◆ **Problem description**: An exact transcription of every record is needed, leaving out the pictures.

Top of Provided data

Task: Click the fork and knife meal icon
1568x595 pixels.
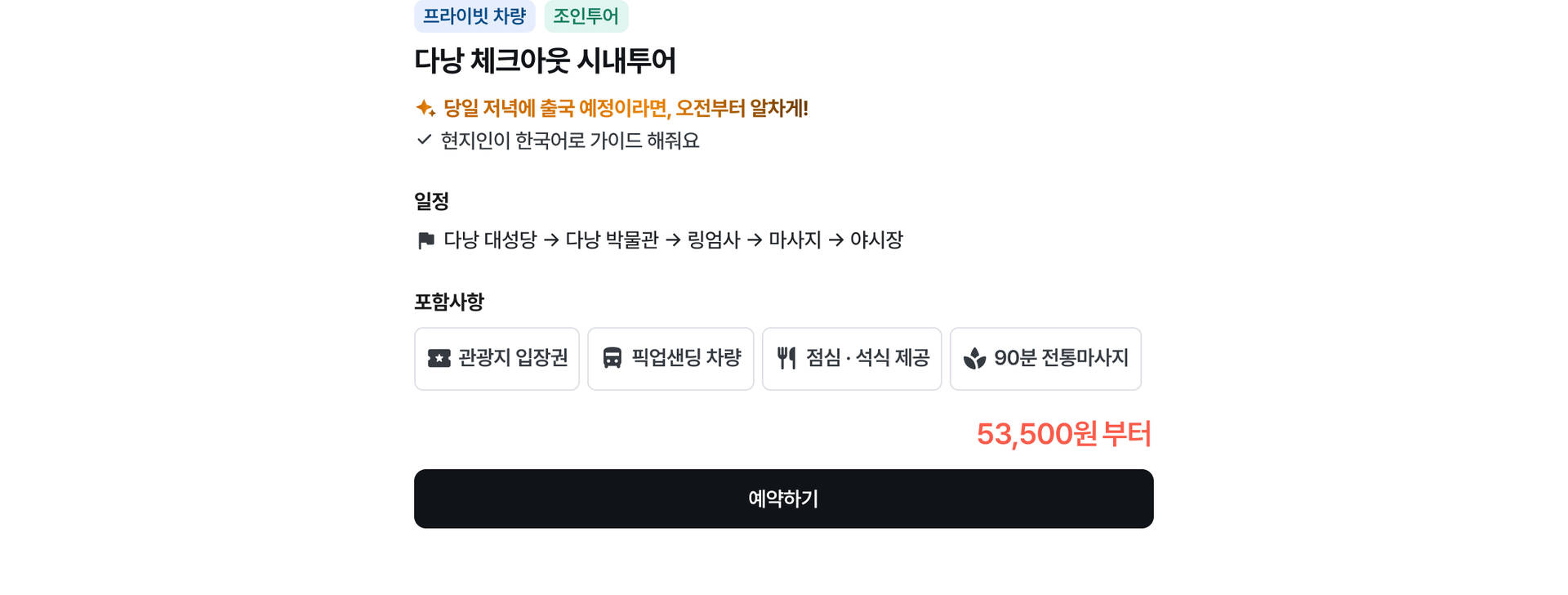Action: pos(786,358)
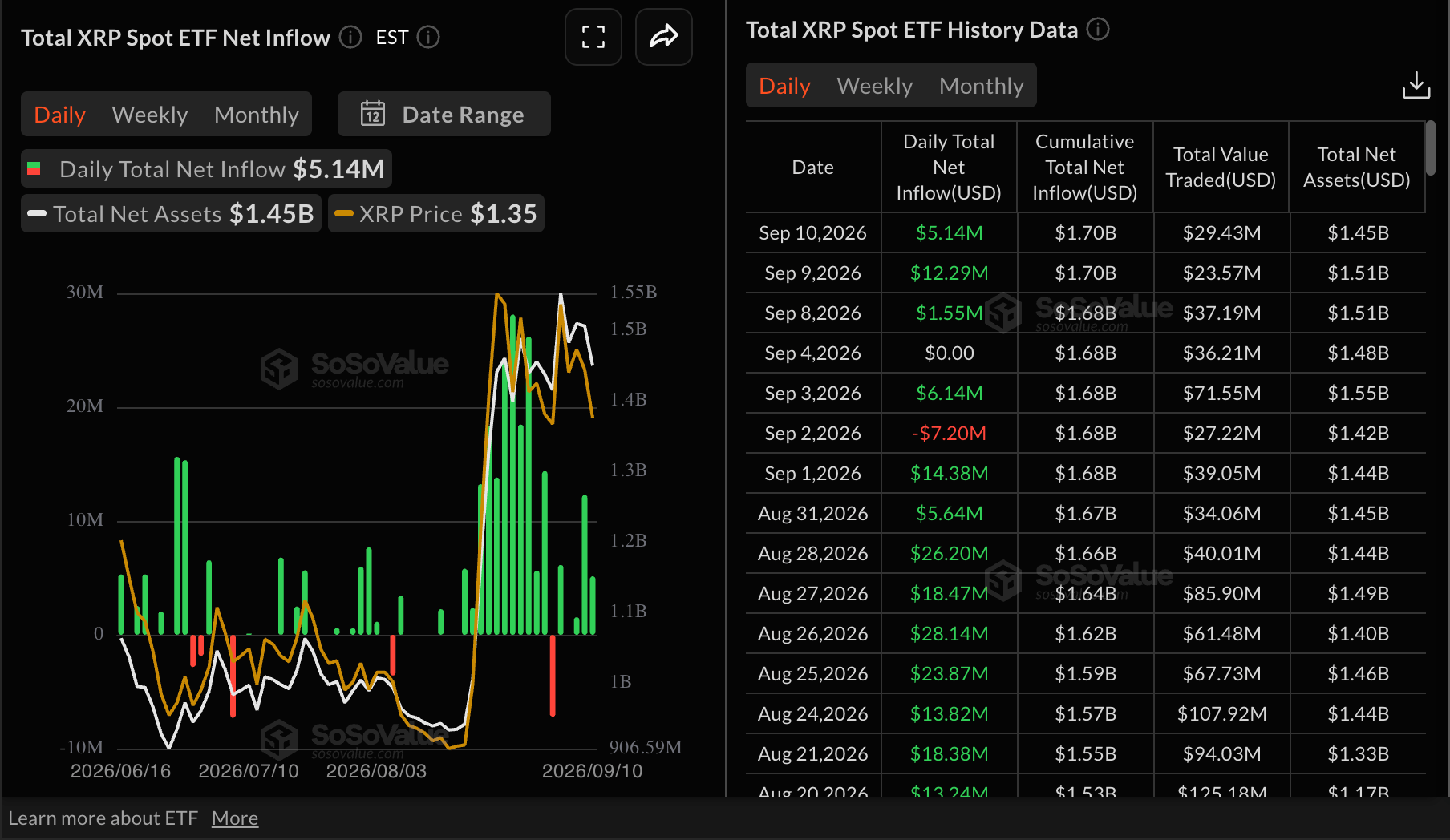Click the calendar icon in Date Range
The height and width of the screenshot is (840, 1450).
click(x=373, y=114)
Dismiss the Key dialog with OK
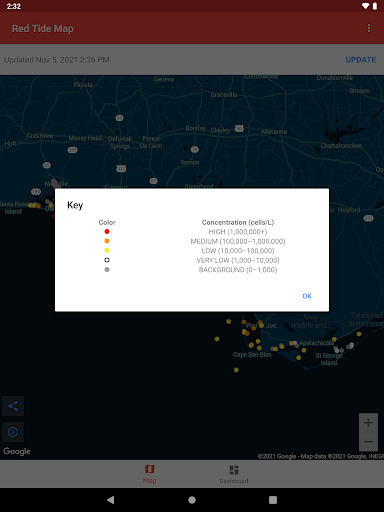Viewport: 384px width, 512px height. [x=307, y=296]
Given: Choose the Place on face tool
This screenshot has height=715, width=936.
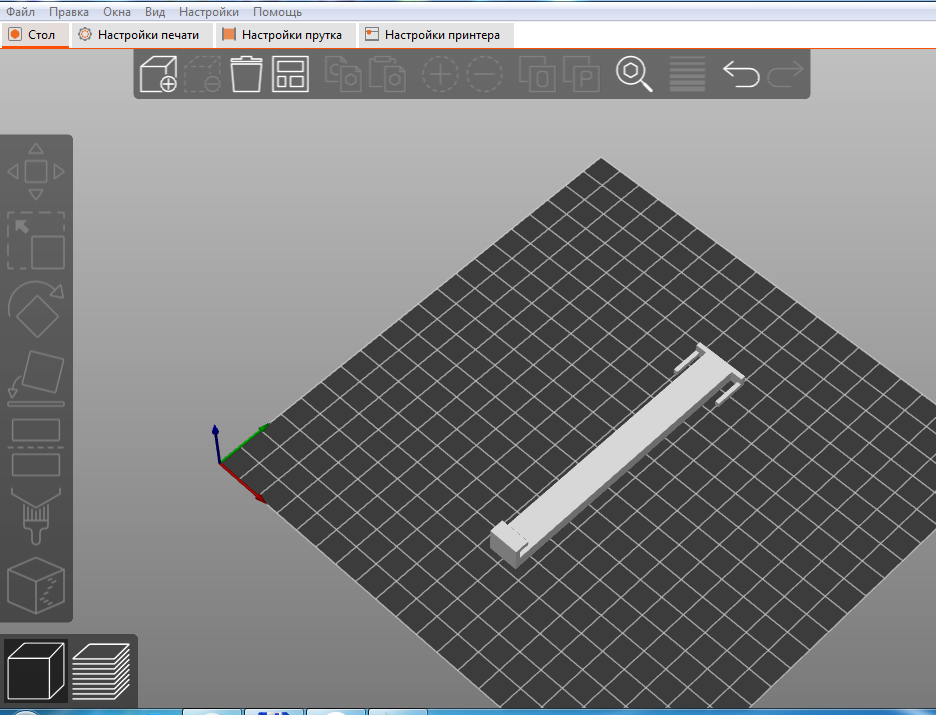Looking at the screenshot, I should 36,379.
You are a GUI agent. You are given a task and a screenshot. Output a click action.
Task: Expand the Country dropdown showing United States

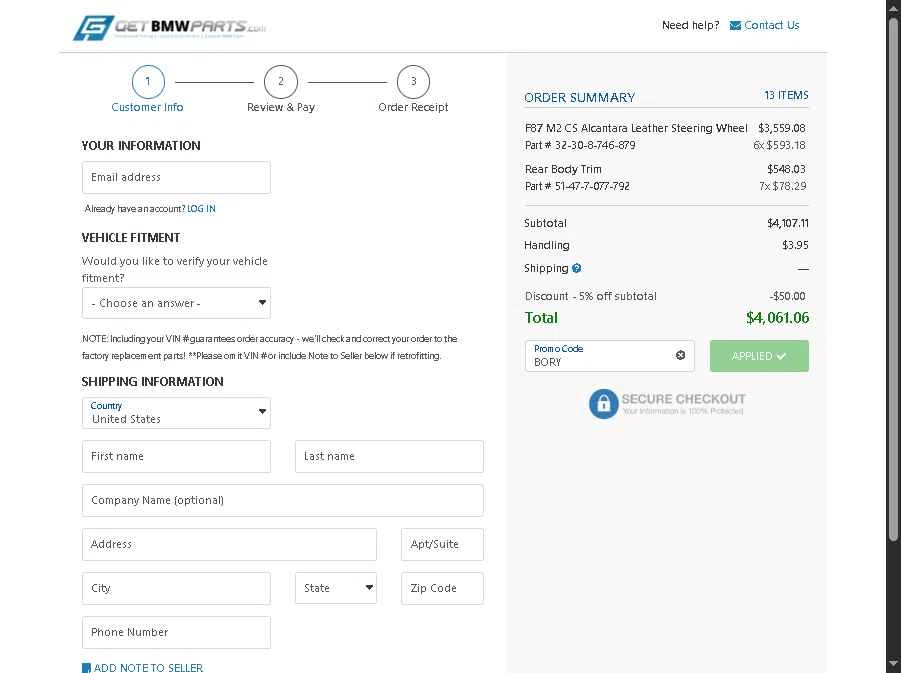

Bottom of Provided data

◆ **Solved problem**:
Task: Click the fork and knife meal icon
1568x595 pixels.
Action: pos(786,358)
Click the calendar icon in Date Range
The height and width of the screenshot is (840, 1450).
click(x=373, y=114)
Dismiss the Key dialog with OK
Viewport: 384px width, 512px height. [x=307, y=296]
Given: Choose the Place on face tool
This screenshot has height=715, width=936.
Looking at the screenshot, I should 36,379.
You are a GUI agent. You are given a task and a screenshot. Output a click action.
Task: Expand the Country dropdown showing United States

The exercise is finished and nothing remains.